═════ The data
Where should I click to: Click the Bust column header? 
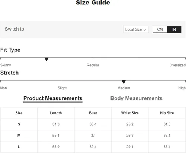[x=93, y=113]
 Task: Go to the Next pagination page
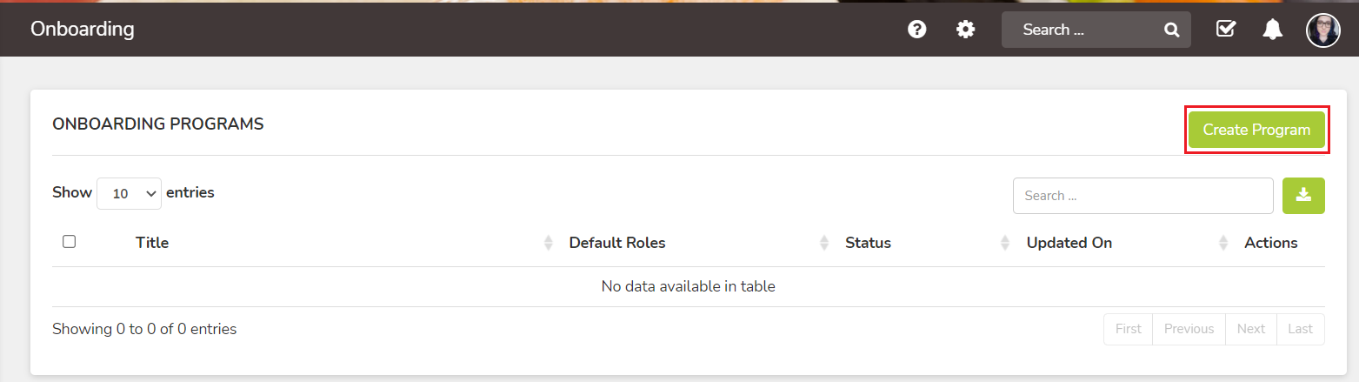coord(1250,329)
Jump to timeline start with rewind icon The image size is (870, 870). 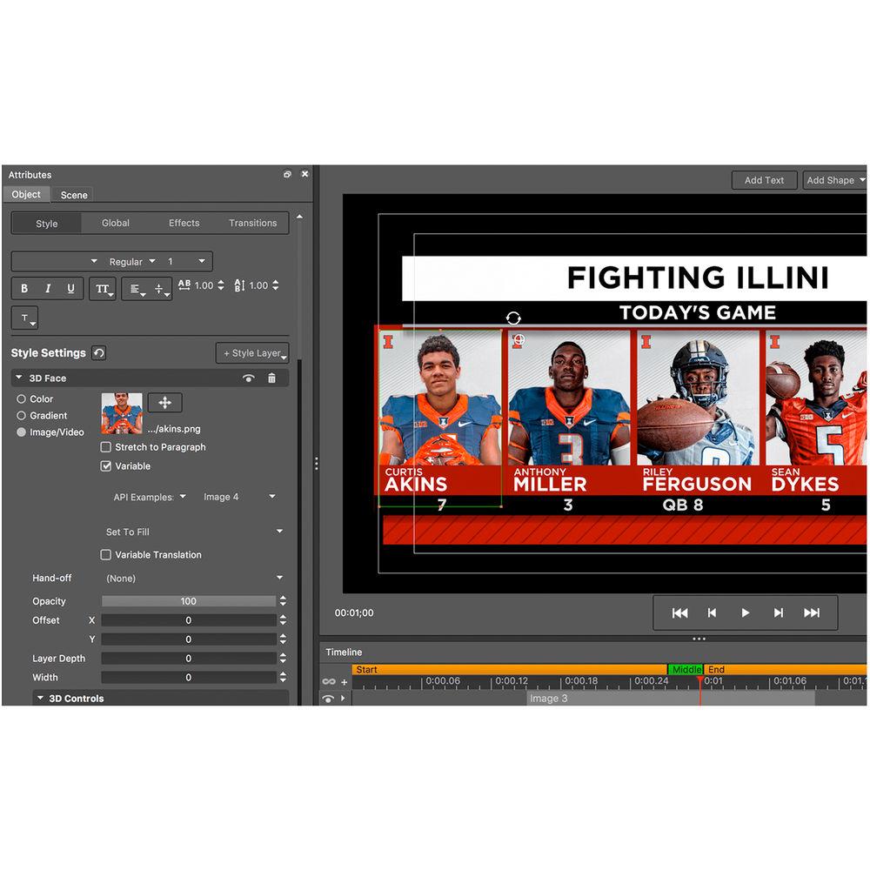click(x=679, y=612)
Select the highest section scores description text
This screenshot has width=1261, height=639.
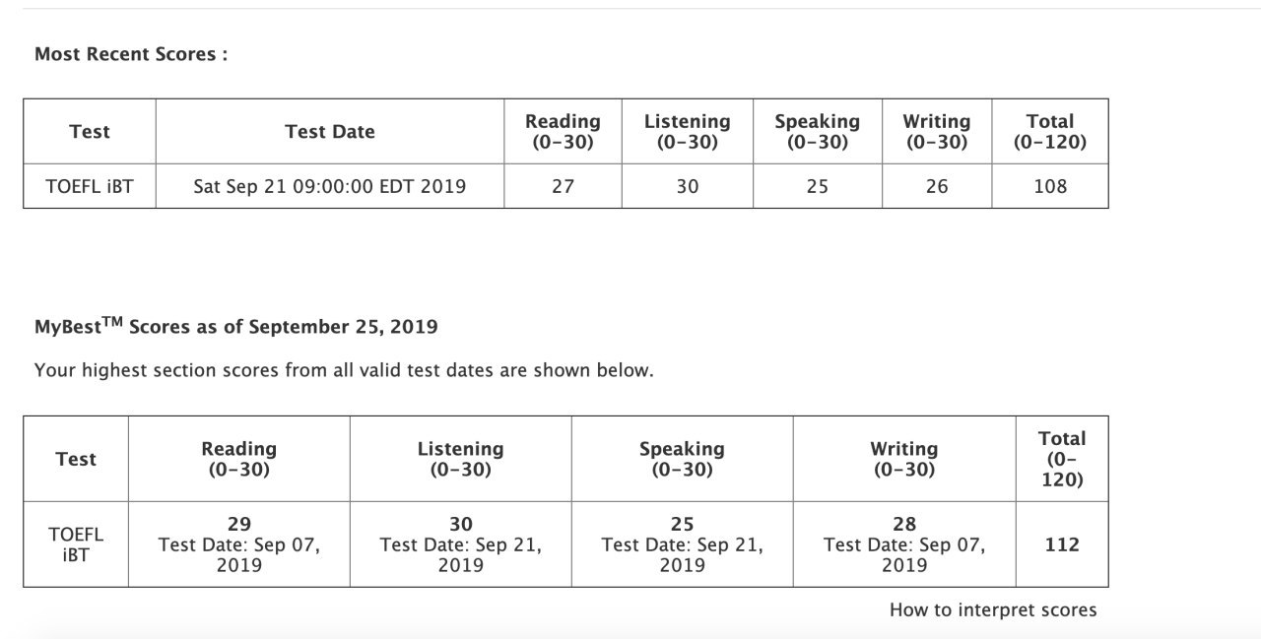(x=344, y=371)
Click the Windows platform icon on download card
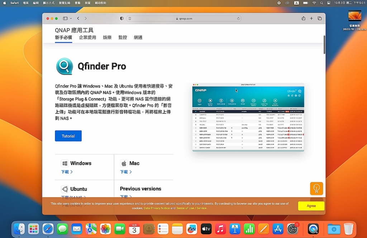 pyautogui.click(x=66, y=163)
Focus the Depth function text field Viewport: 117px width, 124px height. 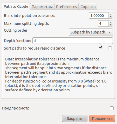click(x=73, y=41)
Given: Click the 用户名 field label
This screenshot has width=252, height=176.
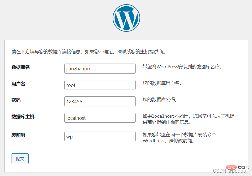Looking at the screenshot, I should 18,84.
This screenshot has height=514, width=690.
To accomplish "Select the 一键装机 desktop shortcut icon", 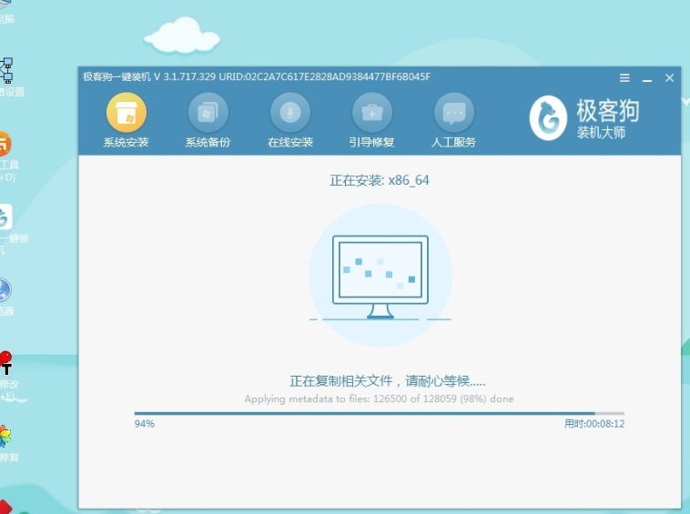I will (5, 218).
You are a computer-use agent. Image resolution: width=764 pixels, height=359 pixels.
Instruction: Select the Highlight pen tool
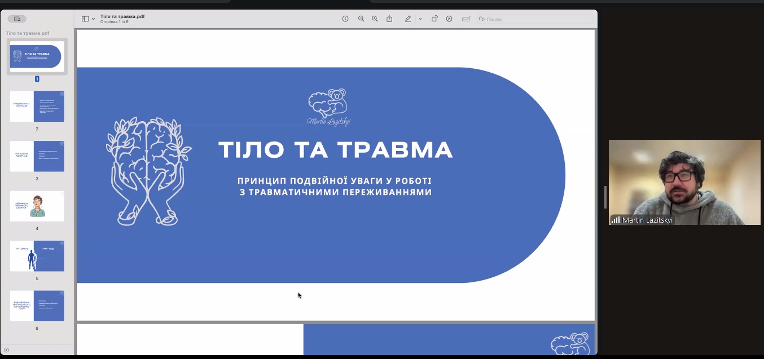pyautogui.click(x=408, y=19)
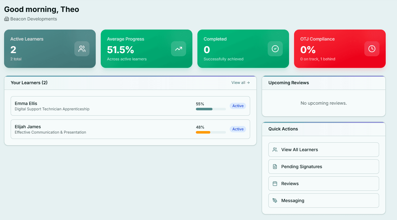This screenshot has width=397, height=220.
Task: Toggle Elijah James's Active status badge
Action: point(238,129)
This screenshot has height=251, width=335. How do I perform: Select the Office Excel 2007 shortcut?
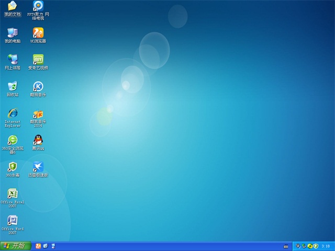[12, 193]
══════════
═════ The data
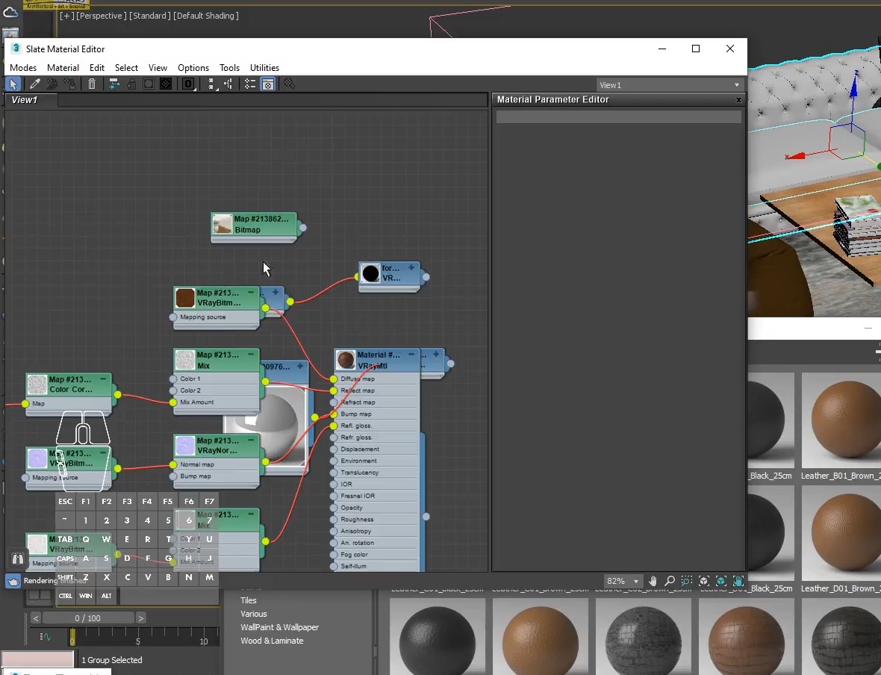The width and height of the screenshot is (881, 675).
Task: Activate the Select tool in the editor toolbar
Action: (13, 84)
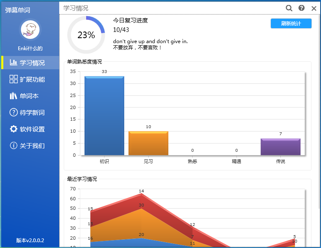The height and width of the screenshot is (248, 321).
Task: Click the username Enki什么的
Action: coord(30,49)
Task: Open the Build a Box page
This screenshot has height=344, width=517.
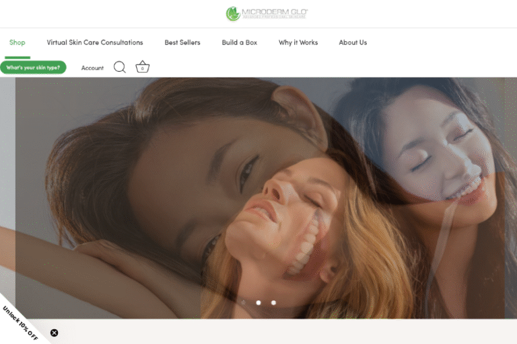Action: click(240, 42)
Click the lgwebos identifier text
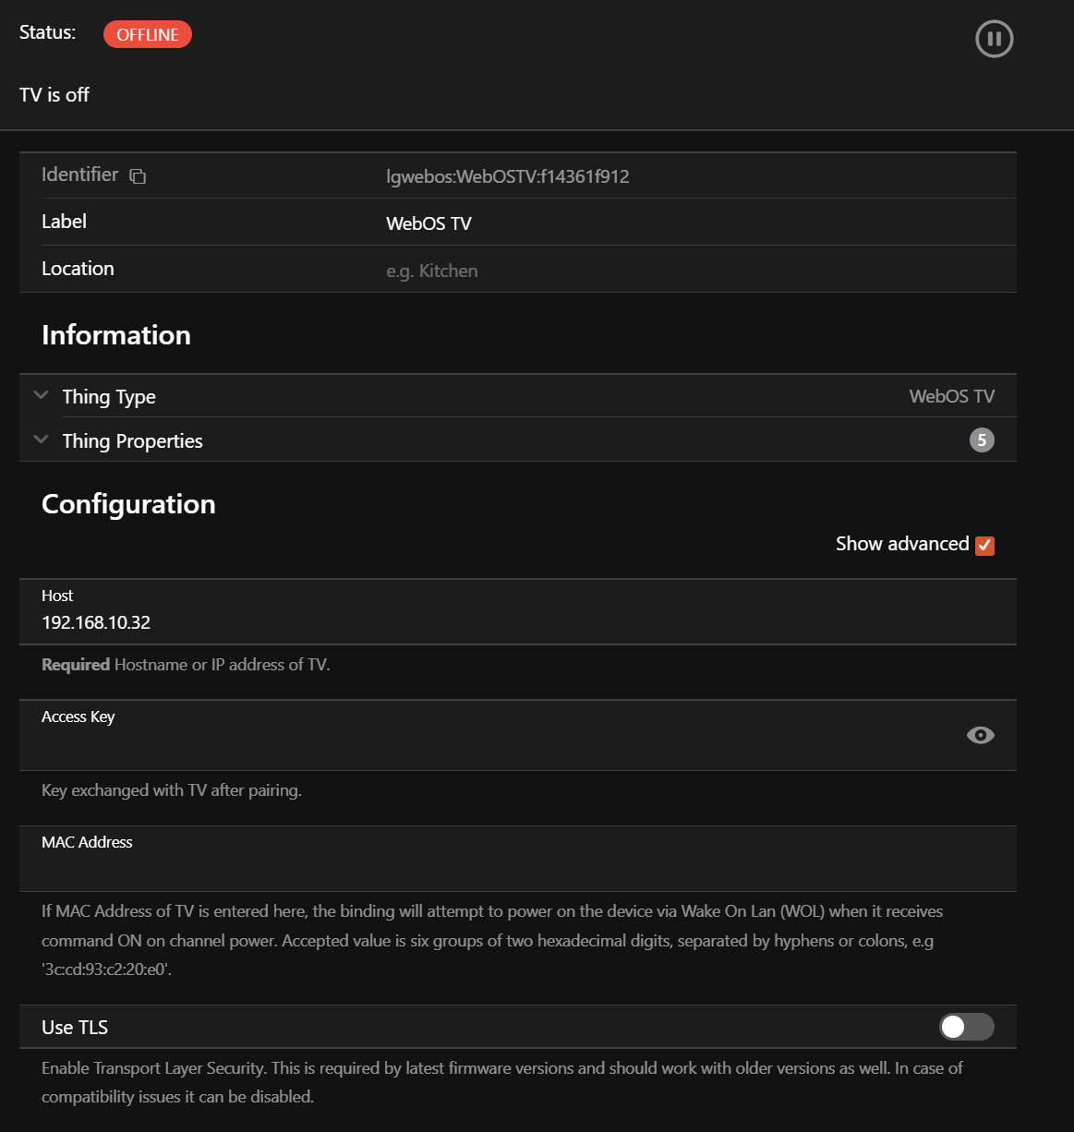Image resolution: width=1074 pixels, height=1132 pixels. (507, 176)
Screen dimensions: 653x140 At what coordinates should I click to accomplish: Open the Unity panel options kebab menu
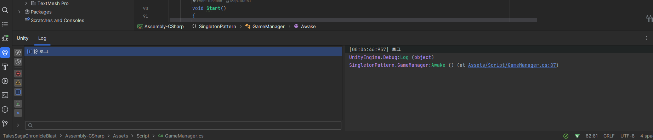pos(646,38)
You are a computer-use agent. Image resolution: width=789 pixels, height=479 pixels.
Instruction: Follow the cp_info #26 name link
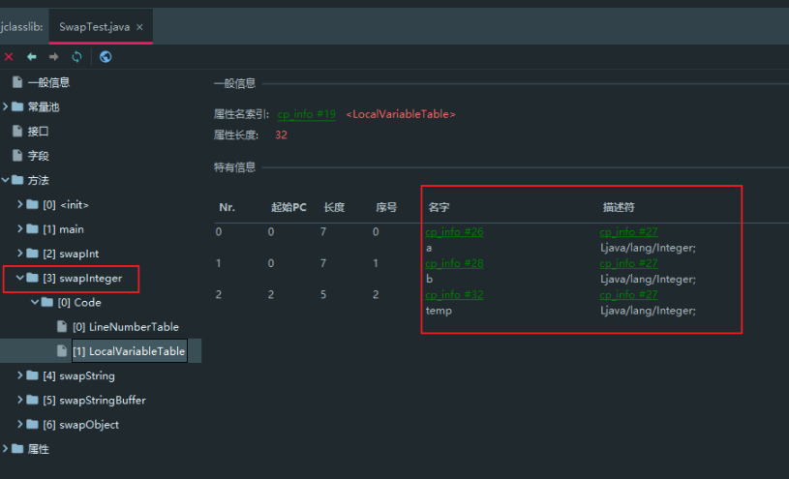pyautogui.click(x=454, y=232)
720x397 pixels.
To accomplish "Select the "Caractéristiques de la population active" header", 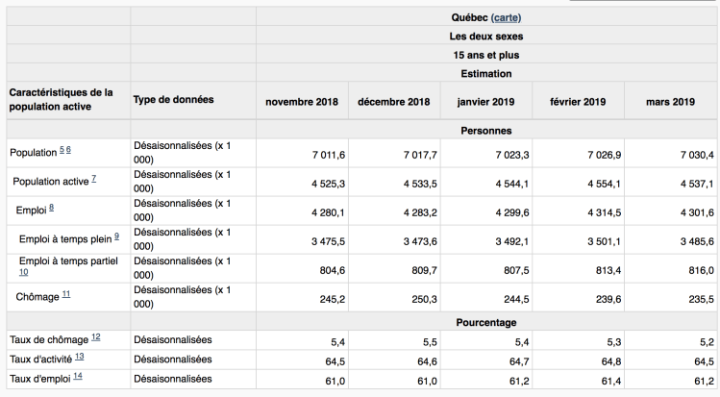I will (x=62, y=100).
══════════
▶ Exercise instructions
Would you copy out every line in the records that includes the string "agent"?

▶ Your response
You are a computer-use agent. Image resolution: width=764 pixels, height=359 pixels.
You are a computer-use agent. Image resolution: width=789 pixels, height=479 pixels.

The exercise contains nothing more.